The task - In the copy of the lines below, leave out pictures and print everything else exactly.

Data provided -
::::

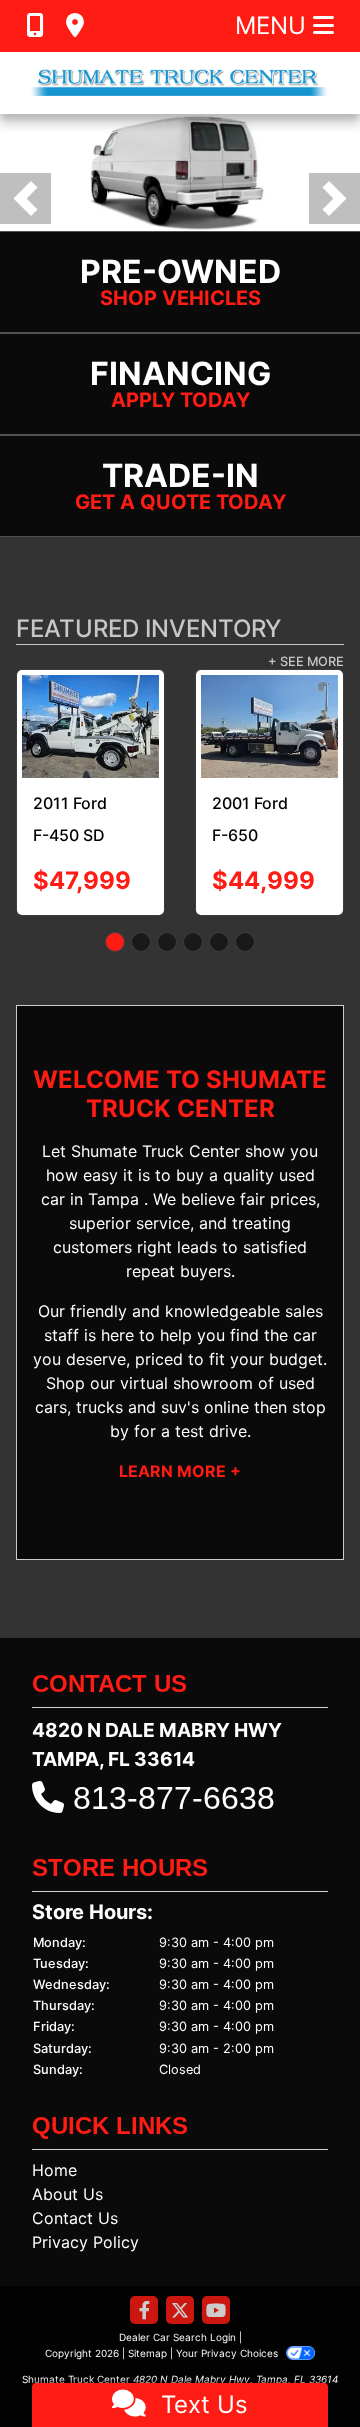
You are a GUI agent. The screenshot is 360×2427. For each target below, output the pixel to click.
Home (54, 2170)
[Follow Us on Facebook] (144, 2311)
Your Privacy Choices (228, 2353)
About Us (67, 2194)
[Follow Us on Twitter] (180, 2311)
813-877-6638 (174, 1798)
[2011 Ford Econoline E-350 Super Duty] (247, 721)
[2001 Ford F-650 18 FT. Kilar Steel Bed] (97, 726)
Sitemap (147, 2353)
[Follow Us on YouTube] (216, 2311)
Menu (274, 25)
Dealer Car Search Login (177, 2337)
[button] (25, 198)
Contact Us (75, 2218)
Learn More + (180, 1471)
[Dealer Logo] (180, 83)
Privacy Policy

::::

Worked solution -
You are a GUI agent. The screenshot is 360×2427. For each target below, output the pixel to click.
Home (54, 2170)
[Follow Us on Facebook] (144, 2311)
Your Privacy Choices (228, 2353)
About Us (67, 2194)
[Follow Us on Twitter] (180, 2311)
813-877-6638 (174, 1798)
[2011 Ford Econoline E-350 Super Duty] (247, 721)
[2001 Ford F-650 18 FT. Kilar Steel Bed] (97, 726)
Sitemap (147, 2353)
[Follow Us on YouTube] (216, 2311)
Menu (274, 25)
Dealer Car Search Login (177, 2337)
[button] (25, 198)
Contact Us (75, 2218)
Learn More + (180, 1471)
[Dealer Logo] (180, 83)
Privacy Policy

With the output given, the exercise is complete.